■ EXTRAIT FOURNI
En somme, si l'on prétend qu'une théorie universelle stricte dépend d'un déterminisme prima faciae absolu lequel lui permet par exemple de tout expliquer, (y compris la chose et son contraire comme en psychanalyse), et sans la moindre place pour le hasard, pour le non-sens, donc pour la moindre petite erreur possible ; alors tout recours à l'expérience, à une authentique et valide épreuve du Réel par l'intermédiaire de tests est non seulement inutile, mais en outre impossible

Elle est impossible, parce que comme le démontre Karl Popper dans "L'univers irrésolu. Plaidoyer pour l'indéterminisme", un expérimentateur qui se doterait d'une telle théorie, (associée à une version ontologique aussi aprioriste et laplacienne du déterminisme), pour tenter de réussir un projet de description, ne pourrait jamais satisfaire à ce que Popper nomme, "le principe de responsabilité renforcé". Voir, à ce sujet les démonstrations imparables de Karl Popper, dans le livre cité, éditions Hermann, Paris, 1984, pages : 10 à 14.

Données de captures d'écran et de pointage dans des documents
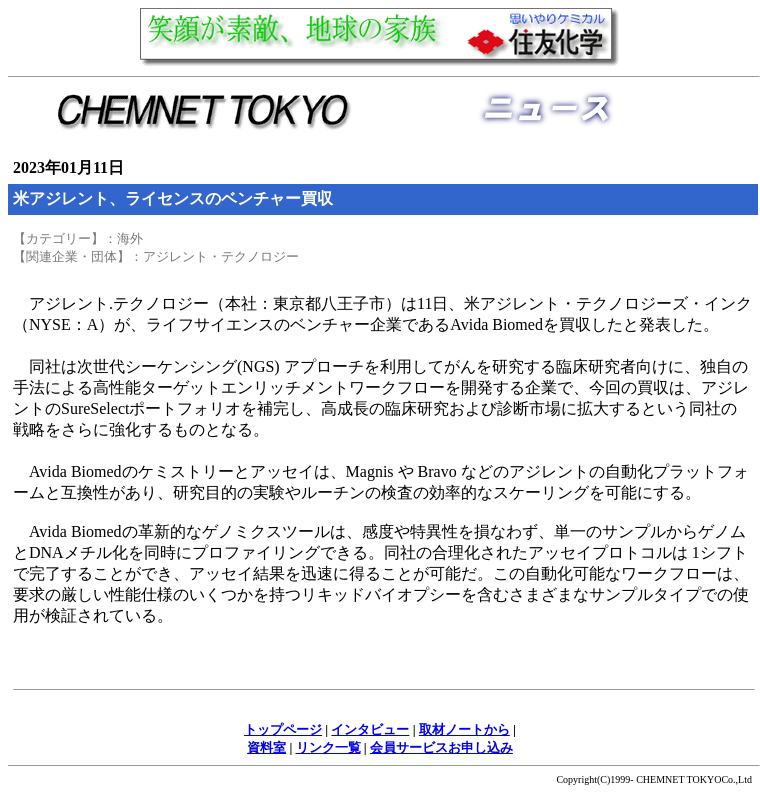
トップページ (283, 729)
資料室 (266, 747)
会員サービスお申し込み (441, 747)
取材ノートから (464, 729)
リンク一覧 (328, 747)
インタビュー (370, 729)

■ TÂCHES ET EXERCICES
A. Répondez aux questions suivantes d'après l'extrait sur le déterminisme :
(i) Quelle discipline est citée comme exemple d'une théorie capable d'expliquer la chose et son contraire ?
(ii) Quel principe, selon Popper, l'expérimentateur ne pourrait-il jamais satisfaire ?
(iii) À quelles pages du livre cité renvoie l'extrait ?
B. Reproduisez le passage de l'extrait sur le déterminisme qui va de « Elle est impossible, parce » jusqu'à « pages : 10 à 14. ».
C. Prolongez l'extrait sur le déterminisme à partir de sa dernière phrase.

■ RÉPONSES AUX TÂCHES
A.
(i) La psychanalyse.
(ii) Le principe de responsabilité renforcé.
(iii) Aux pages 10 à 14.

B.
Elle est impossible, parce que comme le démontre Karl Popper dans "L'univers irrésolu. Plaidoyer pour l'indéterminisme", un expérimentateur qui se doterait d'une telle théorie, (associée à une version ontologique aussi aprioriste et laplacienne du déterminisme), pour tenter de réussir un projet de description, ne pourrait jamais satisfaire à ce que Popper nomme, "le principe de responsabilité renforcé". Voir, à ce sujet les démonstrations imparables de Karl Popper, dans le livre cité, éditions Hermann, Paris, 1984, pages : 10 à 14.

C.
La réfutabilité logique est donc, certes, la première étape incontournable, mais il faut ensuite pouvoir échafauder des conditions initiales de testabilité d'un énoncé particulier déduit d'une théorie universelle et qui soit exclu par elle.

La réfutabilité logique est donc évidemment nécessaire mais insuffisante pour nous livrer une évaluation de la correspondance avec les  faits ou au Réel, d'une hypothèse. En conséquence, elle ne peut, à elle seule, servir de critère de démarcation entre les énoncés qualifiables de scientifiques, de tout autre type d'énoncés ; y compris les énoncés métaphysiques imaginés dans le contexte où le giron d'une science déjà constituée ou en cours de construction par des scientifiques ou des intellectuels. 

L'on ne peut se limiter à ce niveau de compréhension de la notion de réfutabilité, non seulement pour comprendre l'exigence de scientificité, mais encore pour comprendre ce qu'a toujours voulu dire Karl Popper sur le critère de démarcation entre science et métaphysique d'une part, et, d'autre part, sur son applicabilité dans le travail réel des scientifiques, et ce, dès "La logique de la découverte scientifique", ouvrage publié en 1936.


2. La réfutabilité empirique

Comme nous  le comprenons à partir de la section précédente, il ne peut y avoir de théorie universelle stricte qui soit empiriquement réfutable, sans qu'elle soit d'abord logiquement réfutable. 

Mais que signifie "empiriquement réfutable"

Cela signifie, qu'il est possible de soumettre à des tests empiriques une "hypothèse falsifiante" déduite de la théorie universelle que l'on souhaite ainsi tester : une théorie "empiriquement réfutable", est une théorie qui peut subir l'épreuve des faits, du Réel, du concret.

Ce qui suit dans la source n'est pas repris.